GnRH analogs can be taken as a nose spray (Synarel), as a daily or monthly injection (Lupron), or as a monthly implant beneath the skin (Zoladex). A course of treatment lasts 6 months.

The drug Danazol, also stops the pituitary from secreting LH and FSH hormones, in turn drastically reducing the ovaries' production of estrogen and progesterone to an amount too small to support monthly periods. Deprived of the regular hormonal surges on which they depend, implants of endometrial tissue in the pelvis begin to shrink, and pain, both pelvic and menstrual, declines. Treatment, which may last 3 to 9 months, can be adjusted for mild, moderate, or severe endometriosis by modifying dosage. Side effects include mood, skin, hair, voice and sex drive changes. Some women gain weight; some may experience vaginal dryness, bloating, and sporadic menstrual bleeding. Levels of HDL (the good cholesterol) may fall, but gradually return to normal after treatment is stopped. Cases of high blood pressure and stroke have been reported.

As with GnRH analogs, there is no guarantee that this drug will prevent pregnancy, and the same contraceptive precautions apply. Two or 3 months after the drug is stopped periods usually return and pregnancy becomes possible. If endometriosis comes back, treatment can be resumed, provided you have not become pregnant.

All medications that change your hormonal balance need to be monitored closely by both you and your doctor. They are powerful and can be dangerous in women who have conditions that the drug may aggravate. On the other hand, most of their side effects can be controlled without giving up the medications' beneficial effects on endometriosis. It's wise to consult your doctor before starting, stopping, or resuming treatment with any of these drugs.

In addition to pain-relief medications available over-the-counter, a number of prescription products can be used to reduce the pain of endometriosis. These drugs, called non-steroidal anti-inflammatories include Naprosyn, Feldene, Ponstel, Rufen, Clinoril, Motrin, Nalfon, Dolobid, Meclomen, Tolectin, and Indocin. Narcotic pain-killers such as codeine, oxycodone, meperidine and morphine, as well as narcotics combined with other pain relief drugs, may also be prescribed.

What Treatments Cost

Though prices do change rapidly and vary from one part of the country to the other, here are some “ball-park” figures: Laparoscopy: $1,000 to $3,500, depending on the extent of the disease, plus hospital or out-patient charges. Laparotomy: $2,500 to $4,000 plus the additional cost of a longer hospital stay. A hysterectomy with a bilateral oophorectomy averages $2,200, more if extensive repair is required for endometriosis-damaged organs and tissues.

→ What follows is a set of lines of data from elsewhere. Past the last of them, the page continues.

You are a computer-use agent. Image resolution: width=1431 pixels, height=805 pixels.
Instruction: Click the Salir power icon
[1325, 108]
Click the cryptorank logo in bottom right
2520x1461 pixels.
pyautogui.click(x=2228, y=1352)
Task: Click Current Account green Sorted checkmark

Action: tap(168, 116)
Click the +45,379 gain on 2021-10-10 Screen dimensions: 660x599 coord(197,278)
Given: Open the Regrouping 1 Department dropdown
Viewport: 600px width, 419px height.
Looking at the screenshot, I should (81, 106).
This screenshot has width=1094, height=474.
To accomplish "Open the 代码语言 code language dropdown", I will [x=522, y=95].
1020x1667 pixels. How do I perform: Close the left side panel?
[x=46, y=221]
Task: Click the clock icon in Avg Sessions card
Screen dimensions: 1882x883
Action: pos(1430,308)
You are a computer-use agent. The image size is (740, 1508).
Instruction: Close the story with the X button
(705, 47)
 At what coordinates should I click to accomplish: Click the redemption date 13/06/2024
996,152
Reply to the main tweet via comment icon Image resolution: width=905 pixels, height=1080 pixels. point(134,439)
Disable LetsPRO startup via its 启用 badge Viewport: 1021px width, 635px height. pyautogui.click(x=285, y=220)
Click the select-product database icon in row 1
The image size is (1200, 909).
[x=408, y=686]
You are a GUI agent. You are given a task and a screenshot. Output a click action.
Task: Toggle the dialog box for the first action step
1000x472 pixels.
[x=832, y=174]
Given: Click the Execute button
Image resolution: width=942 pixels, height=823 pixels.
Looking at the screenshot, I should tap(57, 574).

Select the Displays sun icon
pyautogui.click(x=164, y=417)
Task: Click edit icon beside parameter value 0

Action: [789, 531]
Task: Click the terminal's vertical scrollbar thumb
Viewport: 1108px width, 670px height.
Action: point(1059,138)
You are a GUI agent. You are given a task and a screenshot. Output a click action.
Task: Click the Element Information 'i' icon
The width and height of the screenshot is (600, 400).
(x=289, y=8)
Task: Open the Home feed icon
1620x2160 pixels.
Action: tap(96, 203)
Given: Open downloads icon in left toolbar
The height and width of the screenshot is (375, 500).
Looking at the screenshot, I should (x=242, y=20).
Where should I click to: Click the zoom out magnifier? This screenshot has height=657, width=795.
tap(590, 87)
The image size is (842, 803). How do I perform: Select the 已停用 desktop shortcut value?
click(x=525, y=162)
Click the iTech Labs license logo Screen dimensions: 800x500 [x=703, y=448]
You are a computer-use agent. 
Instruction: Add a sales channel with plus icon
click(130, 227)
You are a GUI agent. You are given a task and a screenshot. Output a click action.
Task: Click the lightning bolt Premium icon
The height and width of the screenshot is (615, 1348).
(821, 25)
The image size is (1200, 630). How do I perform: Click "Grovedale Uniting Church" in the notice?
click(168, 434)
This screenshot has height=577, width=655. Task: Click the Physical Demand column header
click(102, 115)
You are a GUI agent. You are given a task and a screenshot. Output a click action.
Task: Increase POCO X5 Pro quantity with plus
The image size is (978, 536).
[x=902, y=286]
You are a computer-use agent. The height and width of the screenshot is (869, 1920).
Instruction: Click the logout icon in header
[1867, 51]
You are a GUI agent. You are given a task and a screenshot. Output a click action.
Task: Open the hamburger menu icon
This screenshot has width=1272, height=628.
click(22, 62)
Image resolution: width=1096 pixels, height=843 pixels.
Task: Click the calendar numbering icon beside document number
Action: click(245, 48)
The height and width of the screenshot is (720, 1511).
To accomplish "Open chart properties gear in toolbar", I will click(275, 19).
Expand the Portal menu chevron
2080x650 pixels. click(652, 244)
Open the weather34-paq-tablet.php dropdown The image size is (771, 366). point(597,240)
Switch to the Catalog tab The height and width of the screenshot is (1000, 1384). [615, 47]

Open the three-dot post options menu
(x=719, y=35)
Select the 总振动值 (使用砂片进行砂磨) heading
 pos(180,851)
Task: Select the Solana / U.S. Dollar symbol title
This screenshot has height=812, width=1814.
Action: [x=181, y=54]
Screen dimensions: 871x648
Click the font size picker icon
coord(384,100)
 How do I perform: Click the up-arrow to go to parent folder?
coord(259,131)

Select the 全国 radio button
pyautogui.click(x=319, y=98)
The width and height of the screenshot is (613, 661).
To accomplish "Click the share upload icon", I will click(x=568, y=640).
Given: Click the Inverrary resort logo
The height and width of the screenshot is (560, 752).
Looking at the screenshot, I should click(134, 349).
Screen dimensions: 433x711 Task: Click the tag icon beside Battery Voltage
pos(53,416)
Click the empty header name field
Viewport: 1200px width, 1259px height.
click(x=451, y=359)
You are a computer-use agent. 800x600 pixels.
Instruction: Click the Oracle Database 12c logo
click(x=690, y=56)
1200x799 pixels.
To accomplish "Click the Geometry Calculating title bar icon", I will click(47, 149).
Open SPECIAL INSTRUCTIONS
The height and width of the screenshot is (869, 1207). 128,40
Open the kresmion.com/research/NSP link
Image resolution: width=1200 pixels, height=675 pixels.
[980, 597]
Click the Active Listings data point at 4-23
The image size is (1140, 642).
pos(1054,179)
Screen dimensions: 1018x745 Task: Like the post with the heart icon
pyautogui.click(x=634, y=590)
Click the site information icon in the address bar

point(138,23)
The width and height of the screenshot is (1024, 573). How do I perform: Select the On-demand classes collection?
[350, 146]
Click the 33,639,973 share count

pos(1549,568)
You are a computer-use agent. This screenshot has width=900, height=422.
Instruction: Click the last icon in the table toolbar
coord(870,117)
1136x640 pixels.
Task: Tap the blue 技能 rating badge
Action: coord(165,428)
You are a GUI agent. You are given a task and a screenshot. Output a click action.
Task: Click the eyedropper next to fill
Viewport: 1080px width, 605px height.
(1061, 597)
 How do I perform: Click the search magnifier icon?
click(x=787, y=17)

Treatment with hormonal medications (usually 6 to 9 months) runs $225 to $350 a month, not including the cost of monitoring tests and physician charges. Oral contraceptives, when they can be used, are less expensive.

Looking Ahead

The medical approach to endometriosis is long past the “it's all in your mind” stage. Doctors realize that the disease's severe, often incapacitating pain, sometimes repeated monthly for years while the disease progresses to destroy tissues, organs, and hopes of pregnancy, can devastate a woman's life. Worse yet, the disease can come back and continue even beyond the childbearing years, its unpredictable course varying from person to person.

But now, with recognition and diagnosis better than ever before, the disease is controllable in a large majority of cases. Most women can find relief through the combination of sophisticated treatments now available. The most important step is to see your doctor for a full review of the risk factors and treatment options open to you. There is no need to suffer this disease in silence. Early diagnosis and the right treatment can literally change your life.